Dengan gerakan tiba-tiba, didorong oleh kepanikan, dia menjauh, memecah ciuman itu, memecah mantra itu. Dia bangkit dari bangku, gugup, tangannya gemetar, udara akhirnya kembali ke paru-parunya dalam tegukan yang menyakitkan.
"Ini... ini tidak bisa terjadi," gagapnya, suaranya berbisik serak, tidak bisa dikenali. "Kamu adalah..."
"Apa yang tidak bisa, Beatrice?" tanya Joana, suaranya sama-sama gemetar, tetapi dengan nada menantang. Dia juga bangkit, berdiri di depan wanita yang lebih tua itu.

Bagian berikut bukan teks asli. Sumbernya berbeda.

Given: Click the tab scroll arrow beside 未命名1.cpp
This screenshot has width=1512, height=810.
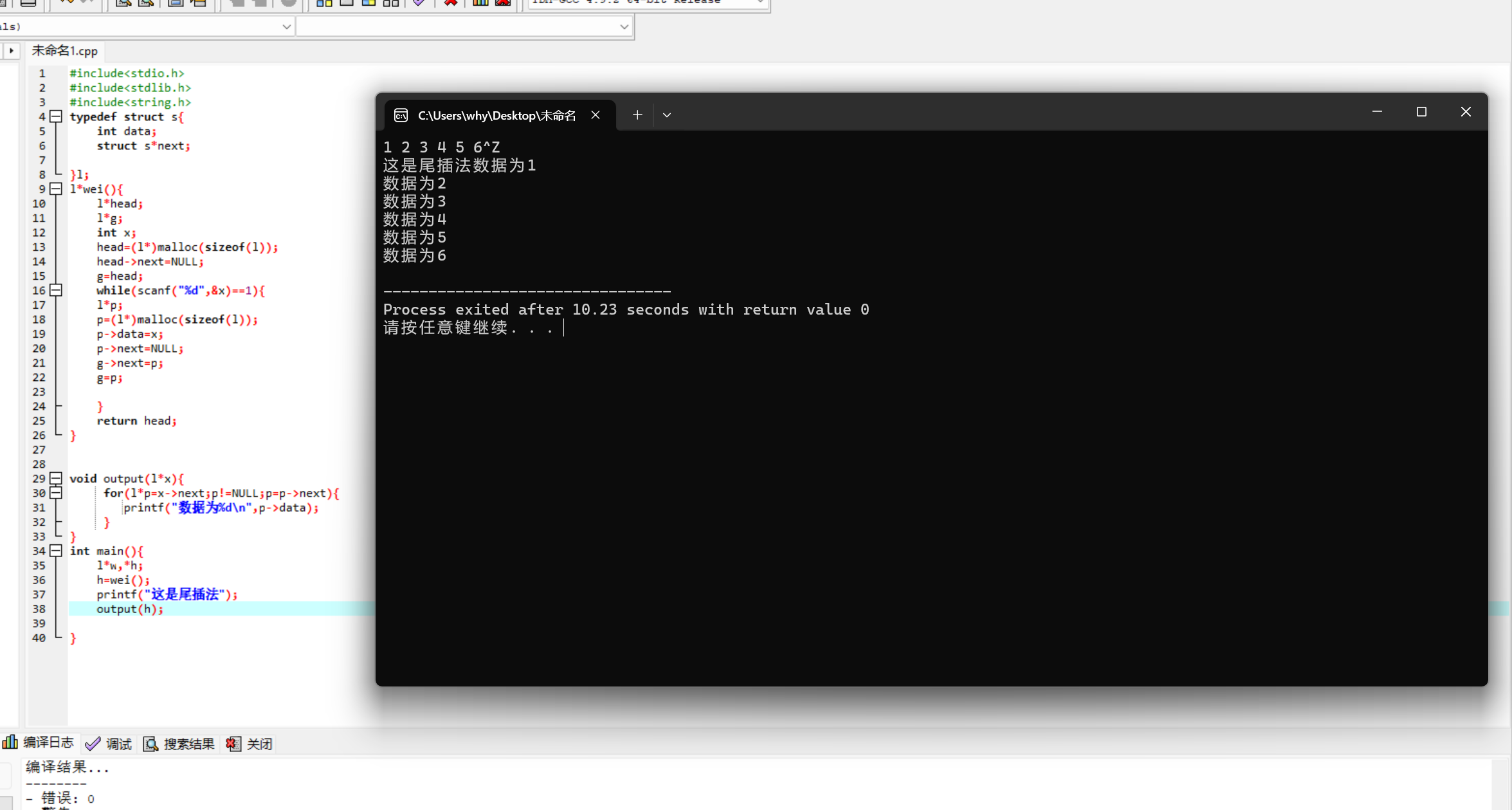Looking at the screenshot, I should click(x=11, y=50).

Beatrice tidak menjawab. Dia tidak bisa. Kata-kata itu mati di tenggorokannya. Membelakangi Joana adalah satu-satunya jalan keluar yang mungkin. Dia berbalik, meninggalkan bangku, buku yang terlupakan, dan praktis melarikan diri dari rumah kaca, kakinya yang lemas hampir tidak menopangnya, rasa ciuman membakar di bibirnya seperti racun manis.
Begitu wanita itu menghilang melalui pintu kaca, Joana mengangkat jari-jarinya ke bibirnya sendiri, menyentuhnya dengan lembut. Sensasi itu, rasa Beatrice, memabukkan. Kesemutan yang menyenangkan tetap ada. Senyum lambat dan penuh kemenangan muncul di wajahnya.
"Anda juga merasakannya, Nyonya Vasconcellos."
Tetapi kemenangan itu dengan cepat digantikan oleh gelombang frustrasi. Dia menyisir rambutnya dengan tangannya, mengacak-acaknya dengan kuat. "Argh! Mengapa harus sesulit ini?"
Joana tenggelam dalam pikirannya, dalam gema ciuman curian itu, ketika suara yang semakin keras mulai menyerbu keheningan properti. Suara ritmis dan berdenyut, yang bergetar di tanah dan di udara. Suara baling-baling membelah langit.
Dia keluar dari rumah kaca dan mendongak. Sebuah helikopter mendekat, titik hitam di langit biru yang cerah, turun menuju area terbuka di halaman, tidak jauh dari sana.
Para tamu telah tiba. Dan, tiba-tiba, permainan itu akan menjadi jauh lebih menarik.